● Problems to solve
[A] List the processes that the text on aquarium water below gives as ways water can still move through a substrate.
[B] According to the text on aquarium water, what controls the types of microorganisms that will live in the substrate?
[C] Decide whether each statement agrees with the text on aquarium water, and quote the words of the text that decide it: (i) fighting fish seem to love cramped quarters; (ii) pH determines whether bacteria are anaerobic or aerobic; (iii) a natural lake is continuously replenished with fresher water.

● Source text
= Beginning of Section =
Thursday, March 19, 2015

QUOTE: ”A tank, whether glass or a manmade pond, is basically stagnant water.”

QUOTE: ”A tank, whether glass or a manmade pond, is basically stagnant water.”

“A tank, whether glass or a manmade pond, is basically stagnant water. A natural lake is continuously replenished with fresh(er) water.  PH affects what microbes can exist in sediment. Ignore pH at the risk of creating anaerobic pockets in the soil in the bottom, even with very good flow through the under gravel filtering system, because, aerobic microbes may not be able to live in the pH range.”

The more water per inch of fish, the better, unless you are keeping fighting fish. They seem to love really horrible, cramped quarters.”

As the rocks get turned over only then can you see what the bacteria are doing and it’s not good.

  I don’t think anyone would call a pond or aquarium “stagnated water” by any means; it would more likely be a closed system at lest in scientific terms that is. Most ponds and aquariums have moving water in them by mechanical means or natural means like wind, temperature and so on. Even in a substrate where water is moving very slowly then the bacteria may deplete the available oxygen and carbon in it but it is still moving nonetheless. This could be through diffusion; convection, percolation but it is still is moving and not stagnated. This is why the gravel in an aquarium turns black because the water is still moving through it by chemical reaction but it lacks the oxygen it once carried. Other whys how would the ammonia ion get back in solution into the aquarium if it wasn’t moving to do so?

  When we talk about biological filtration and the microorganisms that live in it, pH really is not the limiting factor on the number of bacteria living in the substrate. Bacteria are very resilient to their environment and in a very short time will adjust to biological and chemical changes within that environment.

  In fact they can become super bugs to chemical treatments, that first may kill them or hinder their reproduction cycle but then they will dimorph and bounce right back again. pH is nothing more than a chemical change that may hinder some bacterium but not those of organic decay and nitrogen fixation, but others in the same genus will take their place in the bacteria world.

  pH also has nothing to do with anaerobic or aerobic bacteria either. Oxygen and the lack of carbon control the types of microorganisms that will live in the substrate not pH. A pH swing may affect the reproduction cycle of bacteria but that will be short lived if there is plenty of oxygen and available foodstuff.  

This water just isn’t dirty, its blacken from the bacteria.
= End of Section =
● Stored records
= Beginning of Section =
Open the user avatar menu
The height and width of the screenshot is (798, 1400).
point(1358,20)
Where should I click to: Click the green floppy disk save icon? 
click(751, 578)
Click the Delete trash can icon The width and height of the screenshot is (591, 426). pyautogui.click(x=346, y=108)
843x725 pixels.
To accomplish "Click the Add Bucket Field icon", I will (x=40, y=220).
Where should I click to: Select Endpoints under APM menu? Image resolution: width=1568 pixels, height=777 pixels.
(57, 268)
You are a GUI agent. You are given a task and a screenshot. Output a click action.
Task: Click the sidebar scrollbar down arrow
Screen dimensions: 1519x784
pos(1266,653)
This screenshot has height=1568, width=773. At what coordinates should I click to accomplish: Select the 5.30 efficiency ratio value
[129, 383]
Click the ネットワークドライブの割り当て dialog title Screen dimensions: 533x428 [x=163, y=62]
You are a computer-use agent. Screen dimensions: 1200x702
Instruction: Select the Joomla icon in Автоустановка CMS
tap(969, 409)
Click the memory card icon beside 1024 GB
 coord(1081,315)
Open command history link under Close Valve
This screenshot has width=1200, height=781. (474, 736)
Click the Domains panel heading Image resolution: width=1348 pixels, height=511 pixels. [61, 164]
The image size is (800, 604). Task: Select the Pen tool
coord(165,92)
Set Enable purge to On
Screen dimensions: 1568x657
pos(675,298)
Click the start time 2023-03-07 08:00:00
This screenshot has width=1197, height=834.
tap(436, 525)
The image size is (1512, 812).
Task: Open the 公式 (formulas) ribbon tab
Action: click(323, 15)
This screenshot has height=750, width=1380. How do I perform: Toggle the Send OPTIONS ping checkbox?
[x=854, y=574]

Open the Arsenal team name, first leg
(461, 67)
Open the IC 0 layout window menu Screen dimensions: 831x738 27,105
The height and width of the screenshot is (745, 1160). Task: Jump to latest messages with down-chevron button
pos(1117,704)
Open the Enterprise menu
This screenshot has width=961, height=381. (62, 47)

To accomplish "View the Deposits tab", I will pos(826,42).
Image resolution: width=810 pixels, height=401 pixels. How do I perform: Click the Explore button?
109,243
= End of Section =
● Written responses
[A] Diffusion, convection, percolation

[B] Oxygen and the lack of carbon.

[C]
(i) Yes: "They seem to love really horrible, cramped quarters."
(ii) No: "pH also has nothing to do with anaerobic or aerobic bacteria either."
(iii) Yes: "A natural lake is continuously replenished with fresh(er) water."